Count the lines below that include the word "jeans", then give that number and no other words.

======== Data

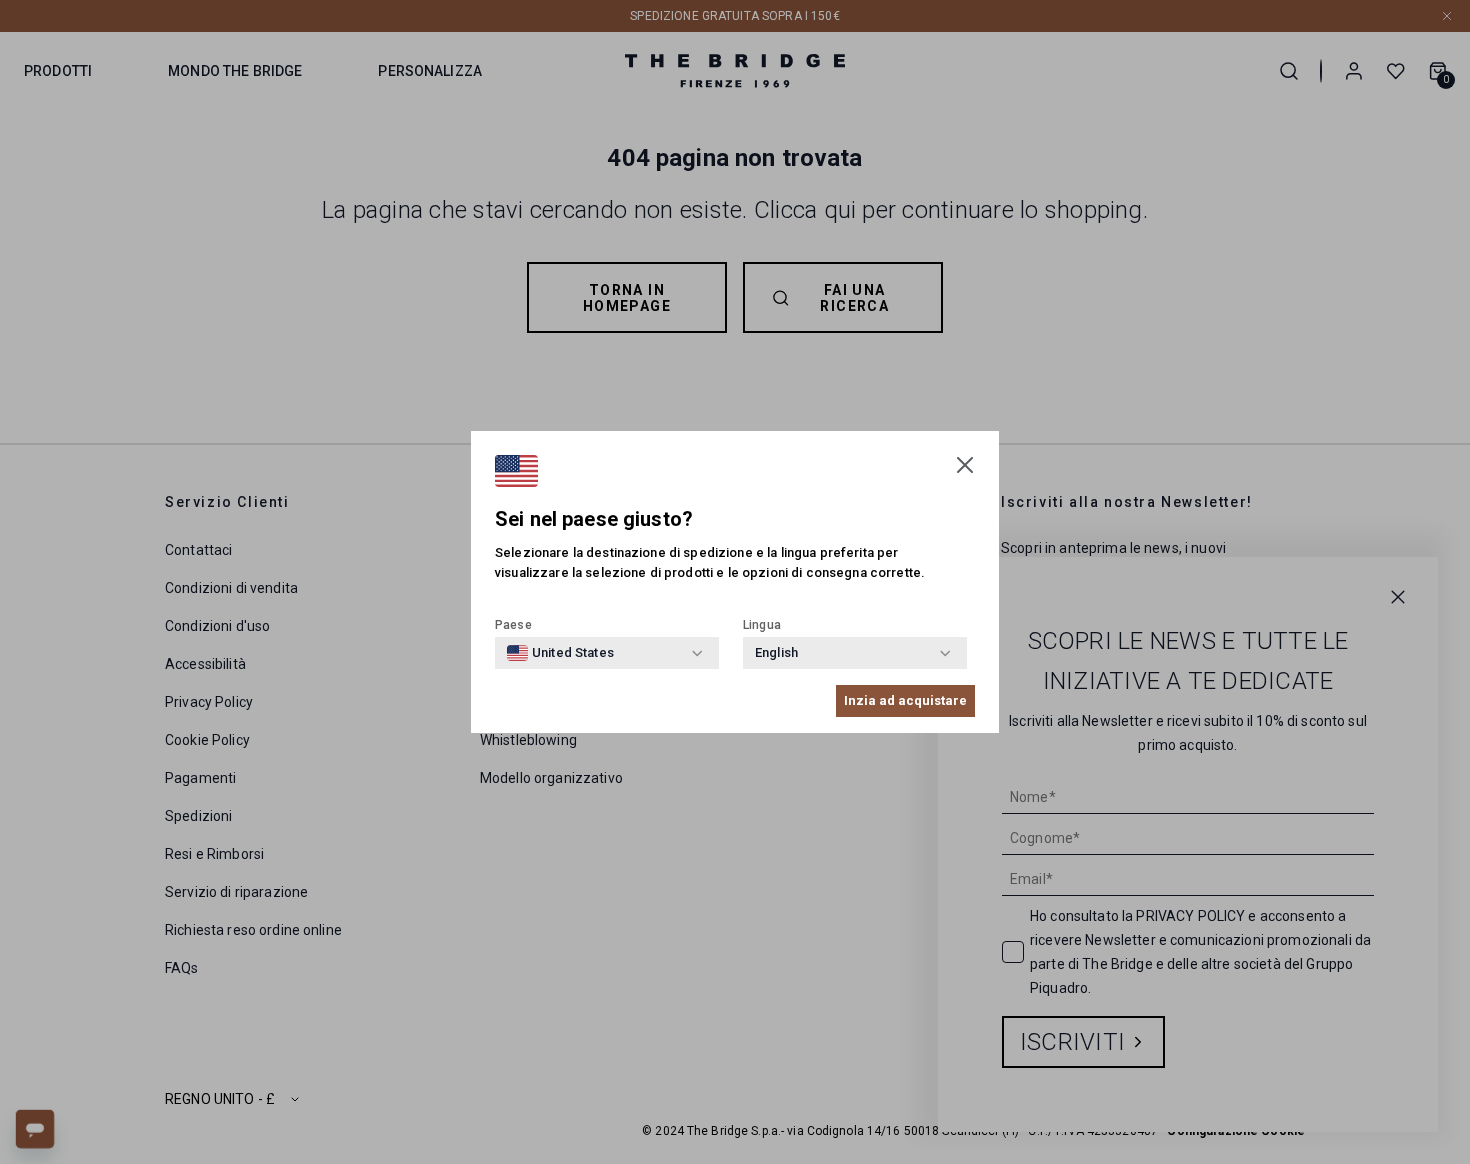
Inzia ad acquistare (905, 700)
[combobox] (560, 653)
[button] (965, 465)
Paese (513, 625)
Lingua (762, 625)
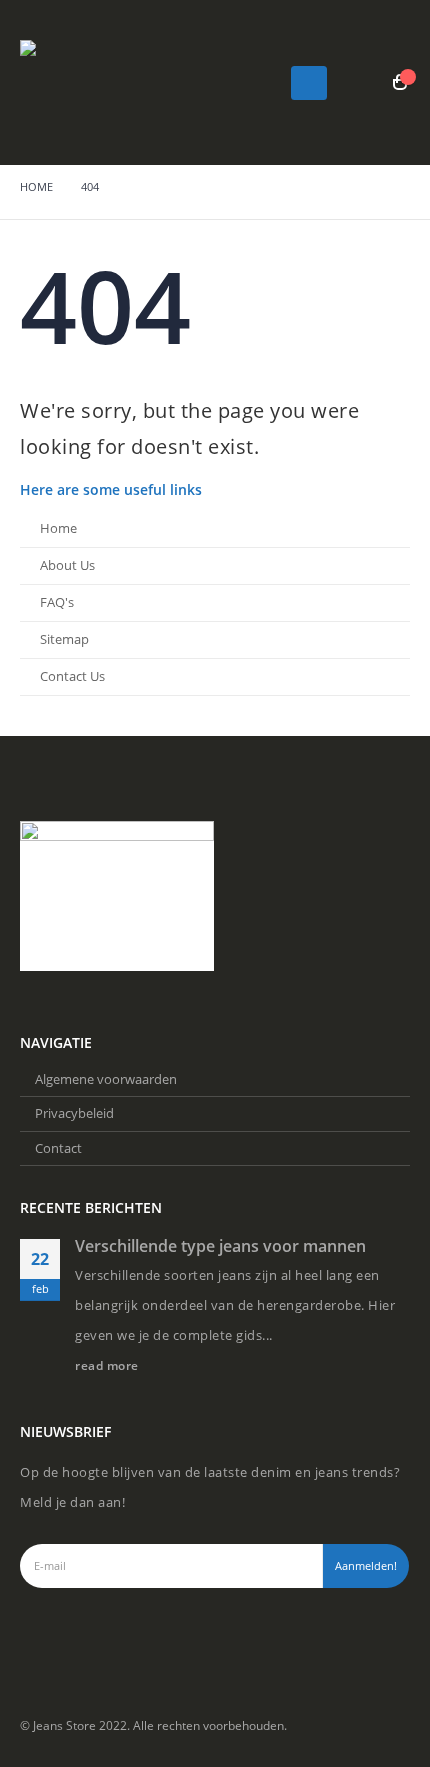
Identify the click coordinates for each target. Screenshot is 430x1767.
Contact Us (72, 676)
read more (108, 1365)
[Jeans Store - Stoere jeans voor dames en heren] (75, 82)
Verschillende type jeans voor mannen (220, 1246)
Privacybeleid (74, 1113)
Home (58, 528)
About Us (67, 565)
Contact (58, 1148)
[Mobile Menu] (309, 83)
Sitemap (64, 639)
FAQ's (57, 602)
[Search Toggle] (362, 83)
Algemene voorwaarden (106, 1079)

================

**Task output**
2